[Date Prev][Date Next][Thread Prev][Thread Next][Date Index][Thread Index]

Re: [HTCondor-users] Using cgroups to limit job memory



If so, would something like the following, (based on examples from the
wiki page), in an environment with cgroups enabled, place a job on hold
when the job process tree allocates more resident memory than in the
request_memory submit file attribute?

# Allow jobs to not be limited by request_memory otherwise
# this policy can never be triggered
CGROUP_MEMORY_LIMIT_POLICY=none

# hold jobs that are more than 10% over requested memory
MEMORY_EXCEEDED = ((MemoryUsage*1.1 > request_memory) =!= TRUE)
PREEMPT = $(PREEMPT)) || $(MEMORY_EXCEEDED)
WANT_SUSPEND = False
WANT_HOLD = $(MEMORY_EXCEEDED)
WANT_HOLD_REASON = ifThenElse( $(MEMORY_EXCEEDED), \
       "Your job used more resident memory than it requested.", \
       undefined )


Without actually testing the above, off the top of my head the idea
looks like it should work.  Note that the above has a syntax error for
the PREEMPT expression due to unmatched parenthesis - you probably wanted
   PREEMPT = ($(PREEMPT)) || $(MEMORY_EXCEEDED)
Also note that jobs will not be preempted until they exhaust their
MaxJobRetirementTime, which is time HTCondor promises to let the job run
without being preempted for any reason. So if you want to immediately
hold jobs that exceed memory usage even if the jobs have specified a
maxjobretirementtime and you are using HTCondor v8.2 or above, you will
want to use the template at
  https://htcondor-wiki.cs.wisc.edu/index.cgi/wiki?p=HowToLimitCpuUsage
and just replace $(CPU_EXCEEDED) with $(MEMORY_EXCEEDED).
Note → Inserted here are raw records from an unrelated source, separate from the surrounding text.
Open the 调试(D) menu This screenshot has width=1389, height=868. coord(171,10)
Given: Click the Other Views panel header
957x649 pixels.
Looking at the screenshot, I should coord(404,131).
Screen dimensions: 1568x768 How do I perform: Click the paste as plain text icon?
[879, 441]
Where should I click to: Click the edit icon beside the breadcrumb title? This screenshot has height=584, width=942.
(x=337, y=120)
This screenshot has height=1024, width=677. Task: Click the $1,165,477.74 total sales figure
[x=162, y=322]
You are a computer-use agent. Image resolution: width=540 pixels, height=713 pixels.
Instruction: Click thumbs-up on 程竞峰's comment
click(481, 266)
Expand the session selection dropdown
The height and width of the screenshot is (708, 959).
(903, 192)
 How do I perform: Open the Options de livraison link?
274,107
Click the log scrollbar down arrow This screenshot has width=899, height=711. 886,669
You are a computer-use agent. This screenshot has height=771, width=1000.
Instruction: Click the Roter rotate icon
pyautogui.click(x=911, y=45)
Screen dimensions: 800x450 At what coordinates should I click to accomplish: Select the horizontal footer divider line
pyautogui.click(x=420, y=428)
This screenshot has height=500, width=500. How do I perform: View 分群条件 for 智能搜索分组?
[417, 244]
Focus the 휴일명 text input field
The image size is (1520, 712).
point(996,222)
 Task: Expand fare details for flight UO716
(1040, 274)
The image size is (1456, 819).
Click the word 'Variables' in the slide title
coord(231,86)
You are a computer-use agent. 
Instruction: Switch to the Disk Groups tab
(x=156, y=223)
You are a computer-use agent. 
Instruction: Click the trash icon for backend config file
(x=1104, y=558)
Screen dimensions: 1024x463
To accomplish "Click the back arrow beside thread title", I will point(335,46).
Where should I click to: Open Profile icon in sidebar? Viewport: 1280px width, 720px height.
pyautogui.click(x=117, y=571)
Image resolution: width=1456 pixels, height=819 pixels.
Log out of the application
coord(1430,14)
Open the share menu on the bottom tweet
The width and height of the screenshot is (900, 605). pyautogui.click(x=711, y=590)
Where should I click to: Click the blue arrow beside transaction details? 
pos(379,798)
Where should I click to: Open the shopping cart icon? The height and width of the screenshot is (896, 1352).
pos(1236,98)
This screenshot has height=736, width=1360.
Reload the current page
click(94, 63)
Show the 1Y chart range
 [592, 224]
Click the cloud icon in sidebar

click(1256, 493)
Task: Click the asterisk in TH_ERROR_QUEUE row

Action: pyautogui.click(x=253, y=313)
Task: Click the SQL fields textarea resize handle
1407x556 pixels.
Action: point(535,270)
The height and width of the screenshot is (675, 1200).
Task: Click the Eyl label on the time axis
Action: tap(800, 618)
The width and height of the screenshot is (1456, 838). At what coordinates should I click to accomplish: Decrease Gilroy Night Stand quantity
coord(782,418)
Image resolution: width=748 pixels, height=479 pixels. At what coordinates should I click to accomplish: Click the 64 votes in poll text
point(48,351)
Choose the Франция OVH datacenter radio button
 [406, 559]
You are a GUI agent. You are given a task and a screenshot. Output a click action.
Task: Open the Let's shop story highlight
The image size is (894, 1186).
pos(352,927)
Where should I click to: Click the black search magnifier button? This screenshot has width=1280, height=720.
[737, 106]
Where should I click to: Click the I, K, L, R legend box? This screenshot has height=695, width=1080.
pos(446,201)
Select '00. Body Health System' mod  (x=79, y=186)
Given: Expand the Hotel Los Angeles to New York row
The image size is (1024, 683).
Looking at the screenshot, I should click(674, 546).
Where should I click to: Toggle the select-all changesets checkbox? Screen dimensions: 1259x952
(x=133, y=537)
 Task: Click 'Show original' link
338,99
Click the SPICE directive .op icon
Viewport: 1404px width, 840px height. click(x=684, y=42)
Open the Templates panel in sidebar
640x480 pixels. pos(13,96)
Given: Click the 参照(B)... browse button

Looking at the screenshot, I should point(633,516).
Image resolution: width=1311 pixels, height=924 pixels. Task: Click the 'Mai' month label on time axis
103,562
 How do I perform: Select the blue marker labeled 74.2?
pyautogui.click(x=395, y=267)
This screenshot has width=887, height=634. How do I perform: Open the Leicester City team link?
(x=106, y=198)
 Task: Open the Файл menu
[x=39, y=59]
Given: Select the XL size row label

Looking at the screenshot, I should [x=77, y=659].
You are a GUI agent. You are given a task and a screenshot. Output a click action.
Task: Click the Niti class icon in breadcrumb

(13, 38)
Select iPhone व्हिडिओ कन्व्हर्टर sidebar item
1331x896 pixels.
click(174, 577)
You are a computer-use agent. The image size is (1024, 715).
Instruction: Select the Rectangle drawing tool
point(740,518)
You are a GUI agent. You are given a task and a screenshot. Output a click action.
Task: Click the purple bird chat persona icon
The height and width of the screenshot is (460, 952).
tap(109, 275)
Nice work Roderick, thanks for sharing!

Todd

This is only a minimal change (with syntax error!) to the example on the howto page that you pointed me at. The kudos should go to the HTCondor project for such great support.


Also likely of interest is
   https://htcondor-wiki.cs.wisc.edu/index.cgi/wiki?p=HowToLimitCpuUsage

Thanks, thats my next project!

ok, I see I get essentially the behaviour of ASSIGN_CPU_AFFINITY = True but with jobs allowed to use more cores when they are not being used, for free, when cgroups are configured. Thats cool!

Thanks again for your responses.

Roderick